Inúmeros heróis de quadrinhos criados bem depois dela aportaram no cinema antes. A vez do filme da Mulher-Maravilha chegou após 76 anos de espera – pelo menos como protagonista, já que a personagem estreou na tela grande no ano passado como coadjuvante em Batman vs Superman. Com a israelense Gal Gadot no papel principal, o longa-metragem com o nome da heroína da DC Comics tem estreia no Brasil prevista para 1º de junho. Um marco numa história repleta de oscilações e projetos fracassados.

A personagem foi criada em 1941 por William Moulton Marston, excêntrico psicólogo que alegava ter inventado o detector de mentiras e vivia em poligamia com duas mulheres. Ele via-se como um feminista e acreditava que a heroína defendia essa causa.

As histórias da primeira fase tinham muitas cenas de dominação e submissão, além de sugestão de lesbianismo. Foi o que bastou para que a personagem apanhasse muito no livro The Seduction of the Innocent, em que o psiquiatra Fredric Wertham acusava as HQs de serem nocivas às crianças. Hoje desmoralizada, em 1954 a obra foi levada tão a sério que as editoras criaram um código de censura. E a Mulher-Maravilha foi bastante atenuada e domesticada.

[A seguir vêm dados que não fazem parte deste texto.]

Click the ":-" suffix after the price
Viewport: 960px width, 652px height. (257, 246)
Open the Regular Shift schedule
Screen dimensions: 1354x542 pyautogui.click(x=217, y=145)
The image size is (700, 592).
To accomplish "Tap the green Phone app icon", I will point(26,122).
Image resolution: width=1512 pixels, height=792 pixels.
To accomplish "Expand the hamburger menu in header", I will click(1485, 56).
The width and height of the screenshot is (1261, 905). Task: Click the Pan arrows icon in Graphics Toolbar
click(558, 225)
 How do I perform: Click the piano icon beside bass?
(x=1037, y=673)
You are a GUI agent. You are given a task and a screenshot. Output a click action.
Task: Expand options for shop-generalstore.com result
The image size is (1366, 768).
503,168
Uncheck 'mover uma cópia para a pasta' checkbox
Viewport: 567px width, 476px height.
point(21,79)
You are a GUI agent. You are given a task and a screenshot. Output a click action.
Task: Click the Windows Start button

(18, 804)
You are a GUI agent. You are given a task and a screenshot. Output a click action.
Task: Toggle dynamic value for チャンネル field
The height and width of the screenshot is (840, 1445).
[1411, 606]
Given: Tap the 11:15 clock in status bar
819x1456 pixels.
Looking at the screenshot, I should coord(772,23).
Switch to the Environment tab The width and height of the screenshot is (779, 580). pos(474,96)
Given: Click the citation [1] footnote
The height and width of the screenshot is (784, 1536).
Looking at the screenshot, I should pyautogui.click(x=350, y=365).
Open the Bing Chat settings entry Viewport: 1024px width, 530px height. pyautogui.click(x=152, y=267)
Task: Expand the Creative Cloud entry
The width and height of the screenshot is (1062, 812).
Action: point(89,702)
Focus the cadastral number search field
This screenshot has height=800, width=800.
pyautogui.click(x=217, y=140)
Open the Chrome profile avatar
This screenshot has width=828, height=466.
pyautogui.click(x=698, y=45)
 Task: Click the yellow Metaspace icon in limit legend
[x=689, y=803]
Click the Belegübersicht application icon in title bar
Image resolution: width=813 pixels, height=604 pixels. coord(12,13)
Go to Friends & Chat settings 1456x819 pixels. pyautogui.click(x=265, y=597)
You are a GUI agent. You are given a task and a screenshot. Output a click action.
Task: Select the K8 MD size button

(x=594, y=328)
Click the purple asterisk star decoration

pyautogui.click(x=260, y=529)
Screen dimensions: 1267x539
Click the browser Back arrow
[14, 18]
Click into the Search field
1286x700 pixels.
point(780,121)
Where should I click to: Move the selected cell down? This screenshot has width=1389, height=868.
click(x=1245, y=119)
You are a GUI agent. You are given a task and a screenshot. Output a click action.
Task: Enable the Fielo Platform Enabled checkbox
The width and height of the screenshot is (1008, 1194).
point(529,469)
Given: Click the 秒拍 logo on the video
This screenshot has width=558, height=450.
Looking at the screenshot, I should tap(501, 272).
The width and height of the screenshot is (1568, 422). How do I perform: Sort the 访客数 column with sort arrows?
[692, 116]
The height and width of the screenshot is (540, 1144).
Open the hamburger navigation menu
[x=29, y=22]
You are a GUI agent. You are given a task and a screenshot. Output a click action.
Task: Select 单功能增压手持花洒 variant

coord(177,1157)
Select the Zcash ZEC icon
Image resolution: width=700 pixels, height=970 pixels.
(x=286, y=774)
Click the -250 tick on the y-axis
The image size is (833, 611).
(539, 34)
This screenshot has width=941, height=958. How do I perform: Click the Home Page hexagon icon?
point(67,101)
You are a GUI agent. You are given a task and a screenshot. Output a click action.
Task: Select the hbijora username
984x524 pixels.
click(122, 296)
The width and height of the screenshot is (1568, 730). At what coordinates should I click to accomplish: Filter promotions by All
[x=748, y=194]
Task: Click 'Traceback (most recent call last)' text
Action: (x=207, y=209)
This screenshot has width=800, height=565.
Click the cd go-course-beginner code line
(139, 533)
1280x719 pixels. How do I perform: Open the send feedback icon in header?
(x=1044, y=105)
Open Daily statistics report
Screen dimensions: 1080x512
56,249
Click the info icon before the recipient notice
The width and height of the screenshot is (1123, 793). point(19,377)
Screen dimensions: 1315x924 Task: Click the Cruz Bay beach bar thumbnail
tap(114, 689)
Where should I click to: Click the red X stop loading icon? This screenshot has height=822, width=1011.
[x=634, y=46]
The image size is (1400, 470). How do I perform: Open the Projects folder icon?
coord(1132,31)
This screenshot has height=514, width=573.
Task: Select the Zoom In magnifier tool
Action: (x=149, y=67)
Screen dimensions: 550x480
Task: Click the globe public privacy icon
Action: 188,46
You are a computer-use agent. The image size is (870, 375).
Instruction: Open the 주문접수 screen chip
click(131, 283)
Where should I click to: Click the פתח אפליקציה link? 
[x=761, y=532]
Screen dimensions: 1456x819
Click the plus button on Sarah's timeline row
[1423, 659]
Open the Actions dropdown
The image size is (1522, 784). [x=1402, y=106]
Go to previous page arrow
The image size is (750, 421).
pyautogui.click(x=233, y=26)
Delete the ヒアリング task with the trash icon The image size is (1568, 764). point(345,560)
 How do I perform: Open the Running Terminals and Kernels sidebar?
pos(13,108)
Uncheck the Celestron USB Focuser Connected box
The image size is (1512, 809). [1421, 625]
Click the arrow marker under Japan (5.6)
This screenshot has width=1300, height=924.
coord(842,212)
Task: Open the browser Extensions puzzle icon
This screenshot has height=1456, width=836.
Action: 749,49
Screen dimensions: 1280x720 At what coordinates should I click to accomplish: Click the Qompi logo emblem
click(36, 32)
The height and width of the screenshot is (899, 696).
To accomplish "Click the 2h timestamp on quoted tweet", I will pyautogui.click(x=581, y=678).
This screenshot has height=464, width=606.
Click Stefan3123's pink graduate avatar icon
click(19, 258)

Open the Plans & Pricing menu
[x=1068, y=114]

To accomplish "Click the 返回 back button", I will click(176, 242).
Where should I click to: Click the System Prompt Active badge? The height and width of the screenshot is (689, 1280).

Entre 1968 e 1974, houve a bizarra recriação da personagem, que virou mulher “comum” e deixou de usar uniforme. A volta às raízes coincidiu com um filme de TV, que deu origem à série estrelada de 1976 a 1979 por Lynda Carter, uma ex-miss (fato que irritou feministas).

Até o filme de agora, foi a única tentativa a dar certo. Pilotos recusados foram gravados em 1967 e 2011, e houve mais três projetos de TV que ficaram só no esboço. O diretor Joss Whedon também anunciou um longa-metragem em 2007 – nunca foi feito.

O filme Mulher-Maravilha surge quando ela ainda divide opiniões. Em 2016, ativistas forçaram a ONU a retirar dela o título de embaixadora honorária pelo empoderamento das mulheres. Já Jill Lepore, professora da Universidade Harvard, publicou o livro The Secret History of Wonder Woman, um estudo sério que trata a personagem como um símbolo feminista.